What tips do you have about injury prevention?

— Learn to listen to your body. Understand the difference between good hurt and bad hurt.

— Don’t undereat or slack off on your sleeping. Air awareness and coordination decrease dramatically when you don’t get enough sleep.

— Don’t do high-impact workouts on tired muscles.

— If you work one muscle group to exhaustion, give it 2 full days to recover before you really challenge it again.

— Foam roll!

Do you typically work out before or after work?

Before, during, after … I have no pattern. If I’m working at 4 a.m. and it’s a low-intensity job, I’ll go straight to the gym right after work. Sometimes work is even more intense than my workouts, so I’ll drag myself home and take an ice bath to recover. During a long day at work, if I don’t have much to do I always have exercise bands and have an inconspicuous workout routine that I can do in my trailer, or in a corner, without bothering anyone.

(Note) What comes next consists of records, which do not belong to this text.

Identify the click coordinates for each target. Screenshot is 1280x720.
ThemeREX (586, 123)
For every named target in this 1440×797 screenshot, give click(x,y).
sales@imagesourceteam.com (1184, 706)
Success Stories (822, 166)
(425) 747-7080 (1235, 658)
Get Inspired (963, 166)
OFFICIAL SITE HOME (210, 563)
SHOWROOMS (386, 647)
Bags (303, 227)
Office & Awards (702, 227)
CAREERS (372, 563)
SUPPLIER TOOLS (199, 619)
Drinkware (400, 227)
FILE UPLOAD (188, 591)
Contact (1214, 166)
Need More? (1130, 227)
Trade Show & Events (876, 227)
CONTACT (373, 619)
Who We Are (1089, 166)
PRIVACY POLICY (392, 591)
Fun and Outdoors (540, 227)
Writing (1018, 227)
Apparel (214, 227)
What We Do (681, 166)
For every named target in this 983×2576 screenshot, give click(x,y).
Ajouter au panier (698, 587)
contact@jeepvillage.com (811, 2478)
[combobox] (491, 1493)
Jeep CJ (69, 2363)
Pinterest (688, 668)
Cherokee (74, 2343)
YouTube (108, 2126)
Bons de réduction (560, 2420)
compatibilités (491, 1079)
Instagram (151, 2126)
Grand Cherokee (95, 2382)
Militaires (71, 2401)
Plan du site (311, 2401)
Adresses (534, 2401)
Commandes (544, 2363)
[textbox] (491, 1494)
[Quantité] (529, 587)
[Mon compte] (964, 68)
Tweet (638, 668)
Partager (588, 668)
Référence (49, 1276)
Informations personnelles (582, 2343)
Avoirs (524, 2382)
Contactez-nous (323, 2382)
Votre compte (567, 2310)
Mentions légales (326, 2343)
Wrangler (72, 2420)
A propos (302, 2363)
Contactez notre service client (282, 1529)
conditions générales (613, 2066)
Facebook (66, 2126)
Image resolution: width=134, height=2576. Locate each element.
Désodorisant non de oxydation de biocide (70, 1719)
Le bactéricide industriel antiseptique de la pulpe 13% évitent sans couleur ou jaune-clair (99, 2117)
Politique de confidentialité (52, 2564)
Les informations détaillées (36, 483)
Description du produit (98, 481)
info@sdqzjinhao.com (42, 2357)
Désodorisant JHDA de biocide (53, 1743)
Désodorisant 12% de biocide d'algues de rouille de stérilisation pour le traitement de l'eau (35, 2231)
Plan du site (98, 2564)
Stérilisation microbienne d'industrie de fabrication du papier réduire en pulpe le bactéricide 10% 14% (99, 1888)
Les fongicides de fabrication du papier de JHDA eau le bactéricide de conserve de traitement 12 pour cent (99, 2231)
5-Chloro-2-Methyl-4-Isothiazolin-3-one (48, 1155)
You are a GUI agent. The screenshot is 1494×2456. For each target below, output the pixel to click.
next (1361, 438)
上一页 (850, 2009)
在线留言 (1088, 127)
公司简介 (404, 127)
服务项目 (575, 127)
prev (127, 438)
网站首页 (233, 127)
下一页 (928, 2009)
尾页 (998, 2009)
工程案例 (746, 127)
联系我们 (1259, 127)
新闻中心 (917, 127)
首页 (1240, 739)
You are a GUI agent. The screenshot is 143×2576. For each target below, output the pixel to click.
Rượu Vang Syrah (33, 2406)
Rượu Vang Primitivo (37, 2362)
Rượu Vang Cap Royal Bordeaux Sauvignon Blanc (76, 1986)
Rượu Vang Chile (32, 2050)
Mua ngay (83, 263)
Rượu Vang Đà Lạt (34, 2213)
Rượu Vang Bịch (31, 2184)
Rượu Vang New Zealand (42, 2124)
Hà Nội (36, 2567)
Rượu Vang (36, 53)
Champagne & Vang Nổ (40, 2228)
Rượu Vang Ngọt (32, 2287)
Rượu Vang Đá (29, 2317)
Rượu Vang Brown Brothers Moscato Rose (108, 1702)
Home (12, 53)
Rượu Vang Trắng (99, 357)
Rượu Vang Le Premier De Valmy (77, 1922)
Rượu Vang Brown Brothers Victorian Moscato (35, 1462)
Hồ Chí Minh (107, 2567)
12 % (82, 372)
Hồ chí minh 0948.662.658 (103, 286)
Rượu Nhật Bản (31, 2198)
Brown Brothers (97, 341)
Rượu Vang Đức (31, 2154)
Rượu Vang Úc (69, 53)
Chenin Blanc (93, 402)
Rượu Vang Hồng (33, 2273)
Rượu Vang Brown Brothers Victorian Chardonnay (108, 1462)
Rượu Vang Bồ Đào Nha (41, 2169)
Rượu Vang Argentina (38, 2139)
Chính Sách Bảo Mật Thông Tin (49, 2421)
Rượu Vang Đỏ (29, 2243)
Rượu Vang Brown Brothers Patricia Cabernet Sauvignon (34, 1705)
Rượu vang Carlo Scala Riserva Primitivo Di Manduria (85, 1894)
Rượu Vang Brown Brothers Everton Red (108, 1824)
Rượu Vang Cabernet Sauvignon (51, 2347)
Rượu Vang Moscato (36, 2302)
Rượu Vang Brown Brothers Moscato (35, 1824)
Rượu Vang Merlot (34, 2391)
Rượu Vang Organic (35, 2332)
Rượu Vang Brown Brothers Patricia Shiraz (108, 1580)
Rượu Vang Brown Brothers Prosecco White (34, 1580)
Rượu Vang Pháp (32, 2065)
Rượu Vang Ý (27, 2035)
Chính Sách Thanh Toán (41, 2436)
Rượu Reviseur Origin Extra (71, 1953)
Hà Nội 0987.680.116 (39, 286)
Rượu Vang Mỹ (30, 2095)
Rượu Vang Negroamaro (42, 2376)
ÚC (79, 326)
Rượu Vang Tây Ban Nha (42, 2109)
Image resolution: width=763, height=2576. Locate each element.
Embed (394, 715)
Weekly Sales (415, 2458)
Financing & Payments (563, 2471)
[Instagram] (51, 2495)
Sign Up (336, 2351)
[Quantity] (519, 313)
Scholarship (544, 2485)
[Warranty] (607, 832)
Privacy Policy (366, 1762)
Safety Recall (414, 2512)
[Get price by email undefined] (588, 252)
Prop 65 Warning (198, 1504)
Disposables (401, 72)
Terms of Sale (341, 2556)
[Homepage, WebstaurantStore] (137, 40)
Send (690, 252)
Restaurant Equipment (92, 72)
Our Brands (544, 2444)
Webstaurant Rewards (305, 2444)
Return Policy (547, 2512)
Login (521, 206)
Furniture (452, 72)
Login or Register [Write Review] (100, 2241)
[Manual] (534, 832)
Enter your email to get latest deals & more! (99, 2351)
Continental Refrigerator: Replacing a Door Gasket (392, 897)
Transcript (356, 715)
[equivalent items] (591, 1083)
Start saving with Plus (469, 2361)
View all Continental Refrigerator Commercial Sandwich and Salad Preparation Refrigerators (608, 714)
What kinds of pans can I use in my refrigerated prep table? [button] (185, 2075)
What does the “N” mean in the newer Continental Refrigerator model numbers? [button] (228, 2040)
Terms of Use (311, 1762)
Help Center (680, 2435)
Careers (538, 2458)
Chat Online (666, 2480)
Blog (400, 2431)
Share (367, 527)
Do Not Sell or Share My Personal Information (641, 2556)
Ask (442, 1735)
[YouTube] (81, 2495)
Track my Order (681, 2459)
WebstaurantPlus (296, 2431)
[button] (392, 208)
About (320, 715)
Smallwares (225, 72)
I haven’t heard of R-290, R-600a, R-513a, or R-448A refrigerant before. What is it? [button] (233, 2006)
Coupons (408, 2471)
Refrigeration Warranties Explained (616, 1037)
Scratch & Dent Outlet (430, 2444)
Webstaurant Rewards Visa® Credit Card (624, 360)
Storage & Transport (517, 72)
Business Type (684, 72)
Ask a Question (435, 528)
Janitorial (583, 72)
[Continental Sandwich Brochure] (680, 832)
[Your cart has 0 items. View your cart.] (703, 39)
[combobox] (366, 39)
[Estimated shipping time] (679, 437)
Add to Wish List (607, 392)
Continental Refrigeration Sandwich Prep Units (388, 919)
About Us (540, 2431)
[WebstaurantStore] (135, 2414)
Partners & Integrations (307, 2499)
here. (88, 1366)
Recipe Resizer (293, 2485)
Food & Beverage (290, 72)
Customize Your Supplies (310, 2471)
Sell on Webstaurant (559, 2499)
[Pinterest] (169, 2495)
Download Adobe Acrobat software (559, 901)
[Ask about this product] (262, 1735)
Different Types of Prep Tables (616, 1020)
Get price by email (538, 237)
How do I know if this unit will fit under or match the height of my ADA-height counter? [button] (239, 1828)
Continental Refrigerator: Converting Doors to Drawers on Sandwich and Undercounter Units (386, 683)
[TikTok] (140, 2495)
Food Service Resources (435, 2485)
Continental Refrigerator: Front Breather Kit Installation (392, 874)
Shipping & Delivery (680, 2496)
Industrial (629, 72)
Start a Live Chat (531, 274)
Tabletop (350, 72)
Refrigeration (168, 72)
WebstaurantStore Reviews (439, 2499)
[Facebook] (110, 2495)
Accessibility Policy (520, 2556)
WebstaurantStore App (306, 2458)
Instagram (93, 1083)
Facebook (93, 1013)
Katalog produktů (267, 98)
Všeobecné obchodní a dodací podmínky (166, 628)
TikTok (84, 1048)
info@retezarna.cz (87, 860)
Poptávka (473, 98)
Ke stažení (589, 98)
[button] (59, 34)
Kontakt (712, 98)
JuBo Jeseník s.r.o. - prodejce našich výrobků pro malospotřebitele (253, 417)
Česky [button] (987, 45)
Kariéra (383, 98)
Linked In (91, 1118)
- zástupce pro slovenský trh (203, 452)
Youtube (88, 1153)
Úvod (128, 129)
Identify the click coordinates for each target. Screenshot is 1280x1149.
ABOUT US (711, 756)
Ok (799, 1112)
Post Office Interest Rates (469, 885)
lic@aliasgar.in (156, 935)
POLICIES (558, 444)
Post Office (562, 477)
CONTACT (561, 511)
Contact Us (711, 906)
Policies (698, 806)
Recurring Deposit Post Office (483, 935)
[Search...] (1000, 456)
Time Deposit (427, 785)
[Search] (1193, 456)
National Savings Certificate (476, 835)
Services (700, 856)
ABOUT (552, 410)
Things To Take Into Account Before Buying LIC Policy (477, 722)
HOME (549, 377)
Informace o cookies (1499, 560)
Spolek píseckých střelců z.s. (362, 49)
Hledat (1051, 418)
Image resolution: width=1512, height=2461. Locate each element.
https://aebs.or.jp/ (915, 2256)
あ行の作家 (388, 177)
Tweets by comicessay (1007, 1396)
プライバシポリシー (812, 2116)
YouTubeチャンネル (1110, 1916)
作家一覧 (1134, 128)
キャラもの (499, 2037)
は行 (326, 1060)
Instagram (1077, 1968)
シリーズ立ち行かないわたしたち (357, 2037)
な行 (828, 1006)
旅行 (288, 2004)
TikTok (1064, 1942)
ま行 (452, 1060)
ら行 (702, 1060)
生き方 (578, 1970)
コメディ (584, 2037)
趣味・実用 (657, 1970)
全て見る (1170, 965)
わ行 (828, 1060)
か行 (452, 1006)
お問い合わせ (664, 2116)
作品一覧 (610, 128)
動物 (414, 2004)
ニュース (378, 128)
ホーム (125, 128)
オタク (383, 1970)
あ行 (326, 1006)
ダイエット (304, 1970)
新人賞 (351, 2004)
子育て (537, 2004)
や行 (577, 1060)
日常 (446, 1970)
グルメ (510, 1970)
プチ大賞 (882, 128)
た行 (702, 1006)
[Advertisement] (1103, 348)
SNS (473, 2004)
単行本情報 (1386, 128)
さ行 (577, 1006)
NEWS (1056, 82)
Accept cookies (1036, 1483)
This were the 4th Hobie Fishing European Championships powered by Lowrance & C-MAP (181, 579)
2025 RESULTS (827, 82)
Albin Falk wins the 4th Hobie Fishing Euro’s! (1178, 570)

Sometimes I get home at 10 or 11 p.m. and go for a run, or lift, or do pull-ups, or box … working out is one of my highest priorities. I find a way to fit it into my day wherever I can squeeze it in. I have to improvise a lot of workouts on set or in a trailer when I’m working long hours. That includes exercise bands, bodyweight exercises, climbing fake trees, squatting co-workers and challenging crew to balance on the ball of 1 foot for as long as we can.